Our church had been named by the Presbytery as one of a few "teaching churches." Our youth group leaders were students at Princeton Seminary. For me, the first two were Don Mackenzie and Greg Meister. Then came Paul Debenport and John Pohling.(That's me with Paul. Seeing him and Nona again was an amazing feeling - proof that years can melt away.) Following them were Bob Saxby and Rich Fennig. Don was the first to bring the music, and the youth of the town and surrounding towns followed. Our group grew. Mushroomed. It was my first experience of the dynamic made famous decades later in
Field of Dreams. "If you build it, they will come." They came, in the dozens. There was, of course, a small core group. Many of us traveled down to Princeton frequently to visit with Paul and his wife, Nona, and they became, as Steve put it, "PaulnNona," an entity that was nurturing and safe and loving. To us, they were adults. What was a huge difference in our ages back then became funny when Nona and I talked about it this weekend and realized there's only 5 years between us.

It was my first experience of true community and what that can come to mean in your life. It remains, to this day, something quite unique in my experience. Still, when we scattered, despite our ties, we scattered widely and lost touch with one another. So, when my brother, Steve, mentioned to me that he wanted to plan this reunion my first thought was that it was an undertaking unlikely to succeed. Immediately following that thought, I also knew that if he were to pull it off, I would have to attend.

Thanks, Steve. This was an enormous undertaking. It required energy and focus and determination to pull it off. And it was worth it for all of us who came. I hope it was worth it for you.That's Steve with Don Purkey. Perk was the minister of the church from 1963 until 1976. He was the one who shepherded all of the student ministers through the program.
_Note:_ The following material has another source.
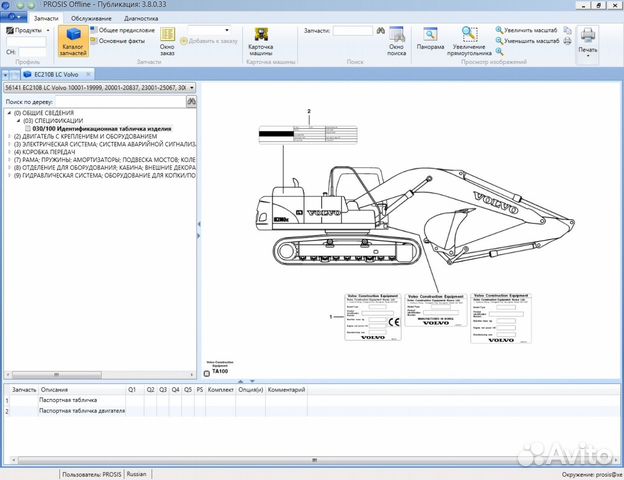
Task: Click the Поиск по дереву input field
Action: click(x=120, y=101)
It was a wonderful weekend. It rained the whole time - poured, in fact. The hour's drive from home and back again, made Friday night, Saturday, and again on Sunday, wasn't easy. By the time I was driving home on Sunday I was nodding off with my eyes open. But it was well worth the effort. I reconnected with people I'd been so close to, but whom I had lost over the years. Beyond that, I forged new, deeper connections with people I hadn't really known very well at all back then, and discovered shared interests and more in common with some than I ever could have guessed.

Memory Lane is sometimes a foggy road, with blurred images rushing past, details lost in the mists of time. Sometimes, it's a hazardous road there's no reason to travel down again, and I turn back quickly. This trip down Memory Lane was one with unforeseen dividends. Shadowy memories took the sunlight well, and as I came back into the here and now, I was able to bring back with me tangible, valuable gems from the past. Solid now, with all the detail clear and their facets refracting accurately, their value can be active again in my life. I will place them prominently, keep the dust off of them, and let them work their miracles.


Blogger flyingfish3 said...

Even though I hardly remember these particular people, who were quite a bit older than I was, I still wish I could have been there. Particularly, now, when I could really use that fellowship and sense of belonging. But the fact that they pulled this off with such a high degree of success is a testament to what this group meant to them - to all of us. The people that followed this group, when I was involved, had different faces and different names, but the same spirit. So regardless of the faces, I wish I could have been there.